In 1774, he was elected as a Member of Parliament for Sudbury on the Fonnereau interest after a contest, but lost his seat on petition. In 1780, he was returned unopposed at Aldeburgh, also on the Fonnereau interest, as well as at Sudbury after a contest. He held both seats until 1781, when he lost Sudbury on petition, and continued to sit for Aldeburgh. The English Chronicle wrote in 1781 that “his hauteur is so distinguished, that he is generally characterised ... by the profane, though very applicable appellation, of God Almighty”. He was returned unopposed at Aldeburgh in 1784, but did not stand in the 1790 election.  He was a member of the Whig club.

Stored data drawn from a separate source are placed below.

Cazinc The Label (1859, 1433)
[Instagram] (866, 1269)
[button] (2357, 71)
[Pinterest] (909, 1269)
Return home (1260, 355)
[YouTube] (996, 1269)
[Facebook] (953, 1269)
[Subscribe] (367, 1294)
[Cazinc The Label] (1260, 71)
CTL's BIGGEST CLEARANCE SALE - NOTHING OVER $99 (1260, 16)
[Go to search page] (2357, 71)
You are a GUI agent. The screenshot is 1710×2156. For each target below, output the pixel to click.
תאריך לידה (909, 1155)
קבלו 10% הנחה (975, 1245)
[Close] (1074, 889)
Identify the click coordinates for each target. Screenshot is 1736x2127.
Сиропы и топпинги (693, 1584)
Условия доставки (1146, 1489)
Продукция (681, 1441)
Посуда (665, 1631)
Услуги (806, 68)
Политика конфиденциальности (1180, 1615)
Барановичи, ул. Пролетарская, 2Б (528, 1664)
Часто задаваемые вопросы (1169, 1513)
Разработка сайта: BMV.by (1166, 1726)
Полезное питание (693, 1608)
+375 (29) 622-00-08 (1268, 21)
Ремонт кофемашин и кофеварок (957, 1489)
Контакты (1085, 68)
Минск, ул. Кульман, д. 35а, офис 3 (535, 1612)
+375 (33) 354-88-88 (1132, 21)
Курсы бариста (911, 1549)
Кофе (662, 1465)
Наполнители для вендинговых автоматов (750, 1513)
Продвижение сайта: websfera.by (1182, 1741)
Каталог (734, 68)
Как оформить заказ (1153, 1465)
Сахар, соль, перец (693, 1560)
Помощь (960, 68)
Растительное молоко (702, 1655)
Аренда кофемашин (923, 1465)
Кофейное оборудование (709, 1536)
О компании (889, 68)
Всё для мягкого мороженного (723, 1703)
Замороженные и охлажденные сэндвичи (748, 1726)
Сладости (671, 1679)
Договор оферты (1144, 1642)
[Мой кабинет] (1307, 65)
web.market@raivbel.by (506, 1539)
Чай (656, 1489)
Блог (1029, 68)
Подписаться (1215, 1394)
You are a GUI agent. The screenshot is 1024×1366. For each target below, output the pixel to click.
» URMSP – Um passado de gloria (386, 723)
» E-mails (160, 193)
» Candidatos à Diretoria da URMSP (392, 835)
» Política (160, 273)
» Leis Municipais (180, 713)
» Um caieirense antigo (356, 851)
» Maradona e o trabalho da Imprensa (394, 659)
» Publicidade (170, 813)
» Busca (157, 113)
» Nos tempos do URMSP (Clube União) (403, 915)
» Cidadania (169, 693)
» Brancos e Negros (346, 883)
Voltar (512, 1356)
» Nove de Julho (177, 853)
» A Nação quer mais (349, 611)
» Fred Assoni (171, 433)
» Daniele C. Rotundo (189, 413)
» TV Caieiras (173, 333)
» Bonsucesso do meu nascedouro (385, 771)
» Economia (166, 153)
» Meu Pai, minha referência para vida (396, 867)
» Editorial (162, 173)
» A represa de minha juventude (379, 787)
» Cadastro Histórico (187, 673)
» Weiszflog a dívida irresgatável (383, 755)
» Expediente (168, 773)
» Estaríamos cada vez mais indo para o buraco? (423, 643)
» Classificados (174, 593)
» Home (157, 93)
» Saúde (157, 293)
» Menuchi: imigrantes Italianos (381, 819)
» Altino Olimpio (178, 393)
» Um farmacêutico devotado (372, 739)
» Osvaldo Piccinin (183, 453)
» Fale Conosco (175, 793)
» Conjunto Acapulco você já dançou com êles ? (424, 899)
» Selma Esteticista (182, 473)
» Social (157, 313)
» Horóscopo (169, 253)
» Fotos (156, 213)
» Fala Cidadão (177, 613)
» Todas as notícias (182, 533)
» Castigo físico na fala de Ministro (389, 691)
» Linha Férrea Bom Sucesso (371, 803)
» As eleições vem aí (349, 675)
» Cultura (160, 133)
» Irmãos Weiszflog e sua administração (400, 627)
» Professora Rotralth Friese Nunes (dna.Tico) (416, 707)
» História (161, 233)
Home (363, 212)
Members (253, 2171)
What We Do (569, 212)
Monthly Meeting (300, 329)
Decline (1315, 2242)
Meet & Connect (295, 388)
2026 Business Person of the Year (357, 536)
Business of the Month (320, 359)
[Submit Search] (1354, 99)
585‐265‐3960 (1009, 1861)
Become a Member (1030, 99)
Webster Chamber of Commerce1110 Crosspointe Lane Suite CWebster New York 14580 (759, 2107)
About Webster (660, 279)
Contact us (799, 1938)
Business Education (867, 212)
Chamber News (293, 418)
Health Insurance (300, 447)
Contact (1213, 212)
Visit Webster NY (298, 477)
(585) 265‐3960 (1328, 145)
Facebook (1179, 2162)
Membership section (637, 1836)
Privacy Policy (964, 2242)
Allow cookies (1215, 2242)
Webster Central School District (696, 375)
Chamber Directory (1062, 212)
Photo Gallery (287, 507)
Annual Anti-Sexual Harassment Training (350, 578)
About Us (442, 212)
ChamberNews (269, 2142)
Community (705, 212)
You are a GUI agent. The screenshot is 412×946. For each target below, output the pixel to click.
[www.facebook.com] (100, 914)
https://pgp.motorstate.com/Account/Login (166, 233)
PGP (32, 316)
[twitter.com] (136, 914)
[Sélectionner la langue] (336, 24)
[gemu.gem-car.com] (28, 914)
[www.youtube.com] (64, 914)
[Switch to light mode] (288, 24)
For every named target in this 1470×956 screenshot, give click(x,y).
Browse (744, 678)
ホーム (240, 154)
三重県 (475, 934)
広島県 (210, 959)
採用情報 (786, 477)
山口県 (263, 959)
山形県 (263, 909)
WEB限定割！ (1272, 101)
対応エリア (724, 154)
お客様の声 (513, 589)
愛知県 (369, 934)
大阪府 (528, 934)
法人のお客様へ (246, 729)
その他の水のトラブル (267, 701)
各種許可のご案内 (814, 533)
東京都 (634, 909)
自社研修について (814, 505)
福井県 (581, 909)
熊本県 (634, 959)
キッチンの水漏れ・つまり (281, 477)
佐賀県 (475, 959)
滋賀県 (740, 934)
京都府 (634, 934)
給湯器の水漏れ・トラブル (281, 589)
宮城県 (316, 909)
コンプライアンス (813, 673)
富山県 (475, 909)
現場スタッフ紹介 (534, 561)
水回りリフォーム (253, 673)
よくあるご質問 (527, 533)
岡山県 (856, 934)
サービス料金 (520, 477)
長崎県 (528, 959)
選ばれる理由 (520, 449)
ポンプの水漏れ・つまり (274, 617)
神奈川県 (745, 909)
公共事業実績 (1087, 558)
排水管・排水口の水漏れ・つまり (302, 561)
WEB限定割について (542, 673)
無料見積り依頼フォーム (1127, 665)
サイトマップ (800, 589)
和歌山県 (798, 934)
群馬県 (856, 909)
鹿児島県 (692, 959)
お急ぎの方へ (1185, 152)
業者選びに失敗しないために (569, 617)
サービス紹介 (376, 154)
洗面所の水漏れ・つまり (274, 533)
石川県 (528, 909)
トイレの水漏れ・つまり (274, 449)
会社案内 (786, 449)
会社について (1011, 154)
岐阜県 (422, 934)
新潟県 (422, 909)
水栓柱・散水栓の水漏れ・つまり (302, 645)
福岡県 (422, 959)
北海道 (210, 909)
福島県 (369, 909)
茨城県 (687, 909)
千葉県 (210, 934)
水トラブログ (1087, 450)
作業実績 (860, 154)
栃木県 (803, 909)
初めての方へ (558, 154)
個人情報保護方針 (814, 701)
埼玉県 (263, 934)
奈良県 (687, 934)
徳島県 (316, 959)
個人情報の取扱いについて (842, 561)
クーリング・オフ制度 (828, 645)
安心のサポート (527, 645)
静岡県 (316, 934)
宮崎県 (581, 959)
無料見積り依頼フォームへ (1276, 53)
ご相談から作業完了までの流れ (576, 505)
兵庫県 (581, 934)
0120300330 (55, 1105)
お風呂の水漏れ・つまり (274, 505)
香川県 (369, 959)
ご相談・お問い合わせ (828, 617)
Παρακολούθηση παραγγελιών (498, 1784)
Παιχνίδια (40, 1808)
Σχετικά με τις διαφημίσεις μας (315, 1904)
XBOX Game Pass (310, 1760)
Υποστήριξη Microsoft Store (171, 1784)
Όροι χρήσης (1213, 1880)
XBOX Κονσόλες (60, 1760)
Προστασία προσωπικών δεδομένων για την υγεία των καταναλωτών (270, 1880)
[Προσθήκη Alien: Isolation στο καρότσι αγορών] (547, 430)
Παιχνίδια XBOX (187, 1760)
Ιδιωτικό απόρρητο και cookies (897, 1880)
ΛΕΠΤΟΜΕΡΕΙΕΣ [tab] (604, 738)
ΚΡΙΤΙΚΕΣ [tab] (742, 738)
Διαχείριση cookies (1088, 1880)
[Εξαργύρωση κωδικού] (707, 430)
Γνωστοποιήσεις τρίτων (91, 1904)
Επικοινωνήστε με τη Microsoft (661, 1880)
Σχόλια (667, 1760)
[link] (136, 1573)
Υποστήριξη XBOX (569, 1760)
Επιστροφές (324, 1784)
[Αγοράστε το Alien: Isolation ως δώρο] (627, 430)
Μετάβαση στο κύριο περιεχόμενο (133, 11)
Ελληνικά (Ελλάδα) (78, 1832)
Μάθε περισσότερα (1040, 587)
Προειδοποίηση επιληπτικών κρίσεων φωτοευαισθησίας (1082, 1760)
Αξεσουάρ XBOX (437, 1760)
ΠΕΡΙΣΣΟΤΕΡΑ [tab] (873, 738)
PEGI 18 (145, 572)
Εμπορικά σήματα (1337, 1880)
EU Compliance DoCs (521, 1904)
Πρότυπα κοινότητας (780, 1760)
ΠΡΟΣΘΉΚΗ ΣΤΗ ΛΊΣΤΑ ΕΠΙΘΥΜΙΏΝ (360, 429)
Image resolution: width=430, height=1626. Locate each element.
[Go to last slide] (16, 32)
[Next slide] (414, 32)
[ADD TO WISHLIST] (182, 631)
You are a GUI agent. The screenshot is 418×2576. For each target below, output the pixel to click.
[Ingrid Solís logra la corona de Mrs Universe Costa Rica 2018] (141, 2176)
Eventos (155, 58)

Champion de Crespigny was married four times: first, to Sarah, daughter of Thomas Cocksedge of Thetford, Norfolk, on 24 November 1762; second, in about 1771 to Betsy Hodges, who died 1772; third to Clarissa, daughter of James Brooke, on 1 July 1774 (she died on 15 May 1782); and fourth, to Dorothy, daughter of Richard Scott of Betton, Shropshire, on 20 February 1783. His daughter Eliza married Hussey Vivian, 1st Baron Vivian.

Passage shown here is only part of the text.